- _TEXT BLOCK_
·····
This is where the Trump executive order comes in. It allows small employers, professional associations, and presumably other small groups to enter into AHPs that would offer similar advantages as group plans.

The order in many ways reflects the provisions of 2003 legislation that never passed, but was reintroduced earlier this year. Back in March, NPR noted the basics of the legislation, which appear to apply to Trump's order as well: 

Plans from associations could offer stripped down coverage and would have more latitude in setting premiums than regular plans in the small-group market. They could operate in multiple states and generally avoid state-mandated benefits and other state insurance rules.

Under the Republican bill, association health plans still couldn't discriminate against individuals based on their health, but they could charge higher premiums to companies with sicker workers.

The idea behind the executive order here, however, is that even when older, sicker consumers join an AHP, firms would compete to keep costs down while increasing coverage or keeping it stable. This, after all, is what already often happens in employer-based group coverage — even in spite of crippling government regulation.
·····
- _MATERIAL PROVIDED_
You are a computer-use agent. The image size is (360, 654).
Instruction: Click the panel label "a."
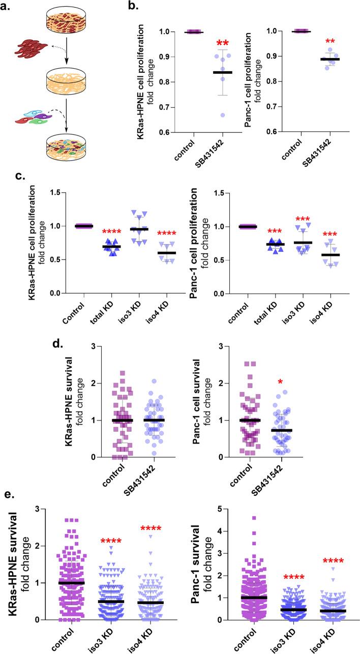[9, 7]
·····
- _QUESTIONS TO ANSWER_
(A) Answer from the text on association health plans:
(i) In what year was the legislation that the executive order reflects originally proposed?
(ii) Under the Republican bill, which companies could be charged higher premiums?
(iii) Which news outlet noted the basics of the legislation in March?
(B) Write out the passage of the association health plans text from "This is where" to "as group plans.", word for word.
(C) Extend the text on association health plans, picking up after its final sentence.
The material is separate from the text on association health plans and has nothing to do with it.

- _RESPONSES TO THE TASKS_
(A)
(i) 2003
(ii) Companies with sicker workers
(iii) NPR

(B)
This is where the Trump executive order comes in. It allows small employers, professional associations, and presumably other small groups to enter into AHPs that would offer similar advantages as group plans.

(C)
Critics of the plan assume that markets will remain static, and, unlike markets in food, transportation, and clothing — which have declined as household expenses for middle- and low-income households — healthcare prices will become increasingly unaffordable even for the middle class. But even in housing, where overall prices have increased, square footage per unit has increased in both multifamily and singlefamily units. In other words, healthcare seems to be the only industry where it can be assumed that quality (i.e., coverage) will go down as prices increase. 

Experience would suggest that this only happens in the presence of ongoing government intervention. As we're noted many times here at mises.org, the story of healthcare in the United States is one of rapidly increasing government subsidy of healthcare and over ever-increasing regulation. Both work to increase prices. 

Moreover, in spite of the tiny baby steps made toward de-regulation by the Trump executive order, it's unlikely that this move will be accompanied by any significant changes in other regulations that might pave the way for more competition and more production on the part of service providers.  Policymakers will continue to cripple markets with anti-competitive regulations that limit healthcare facilities, and healthcare personnel. Then, when markets fail to overcome these barriers, we'll declare "market failure" and demand even more regulations, and more subsidies.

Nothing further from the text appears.